Tanya Tucker singles chronology
| "Can I See You Tonight" (1980) | "Love Knows We Tried" (1981) | "Should I Do It" (1981) |

= Love Knows We Tried =

"Love Knows We Tried" is a song written by Rory Bourke, Kerry Chater and Jan Crutchfield, and recorded by American country music artist, Tanya Tucker. It released in April 1981 as the third single from the album Dreamlovers. The song reached the top forty of the North American country music charts.

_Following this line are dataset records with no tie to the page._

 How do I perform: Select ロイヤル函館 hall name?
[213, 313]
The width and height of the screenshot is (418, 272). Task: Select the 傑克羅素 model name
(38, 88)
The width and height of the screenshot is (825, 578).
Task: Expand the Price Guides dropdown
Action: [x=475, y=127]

==Background, recording and chart performance==
At age 13, Tanya Tucker broke through into the country music mainstream with the top ten single, "Delta Dawn". A string of singles followed on Columbia Records that reached the top ten and the number one. A record label switch in 1975 proved successful as Tucker continued having top ten and number one singles through the end of the seventies. In 1980 however, her popularity began to wane and she had only two major hits that year. In 1981, she reached the top ten only once with the single "Can I See You Tonight" from her album Dreamlovers. "Love Knows We Tried" would also reach the top 40. The song was written by Rory Bourke, Kerry Chater and Jan Crutchfield. Tucker recorded the track in May 1980 in Nashville, Tennessee alongside producer Jerry Crutchfield.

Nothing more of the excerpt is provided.